Cada persona tiene una relación única con sus traumas y necesita algo distinto para superarlos. Igual que nadie puede hacerlo por ti, tú no puedes hacerlo por nadie. No es lo mismo apoyar que controlar y esta diferencia hay que tenerla en cuenta tanto a la hora de recibir, como a la hora de dar. Hay quienes se retraumatizan al hablar de sus heridas, mientras que a otros nos libera.

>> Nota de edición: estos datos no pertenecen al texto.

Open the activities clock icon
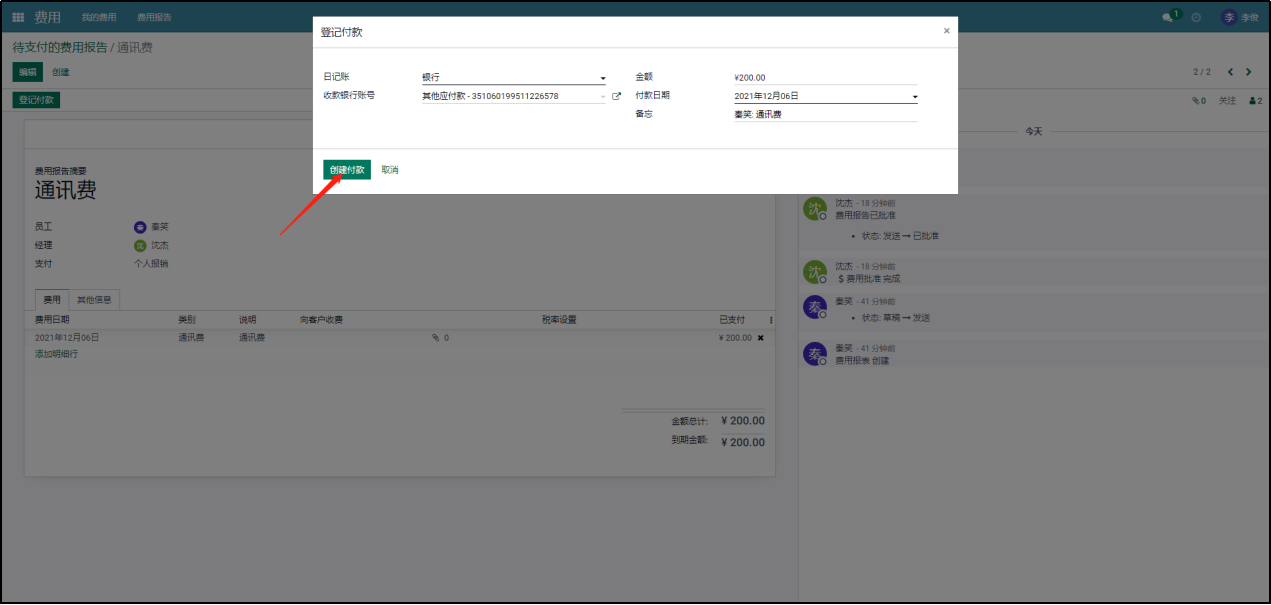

Me siento un poco abuela cebolleta contando mi vida por esta newsletter, pero veo importante seguir haciéndolo, tanto para mí como para quien descubre algo de sí mismo en mis palabras.
Hala, cuídate mucho.
Muchas gracias por escribir esto. Yo compartí muchos años la recámara con mi hermana. Ella era mayor que yo y era quien jugaba conmigo a las muñecas de papel, quien escuchaba mis palabras y yo viví sus sueños angustiantes y gritos después de un trauma personal terrible. Efectivamente no era mi cuarto o su cuarto.
Las peleas de mis padres eran a puerta cerrada donde las dos hijas y el hijo escuchábamos todo de todas maneras. Mi padre fue un hombre ausente aún estando en casa y siguió siendo ausente toda si vida, creyendo que estaba presente.
Dejar esa casa de tantos años, hasta mi edad adulta, por un lado me causó inseguridad pues era lo único que conocía pero al final logré, como tú, tener un lugar propio, con mi esposo, juntos hace más de 20 años, que puedo llamar hogar y donde encuentro amor y serenidad.
Gracias 💜
Creo que es mi lectura favorita desde que me cree un substack. Me toca personalmente desde un lado opuesto. Para mi mudarme de mi pequeña ciudad y de la casa de mi infancia fue un proceso muy doloroso y hasta el día de hoy siento que los mejores años de mi vida los hice en esa casa, en esas paredes de mi cuarto que iban cambiando de estilo según mi edad, en las manchas de pintura en el piso. Después de esa casa vinieron etapas de ansiedad profunda, de experimentar la adultez y de lidiar con una ciudad grande y bastante hostil opuesta a la mía. Te abrazo virtualmente y que bonito saber que estas armando un hogar cálido y acogedor.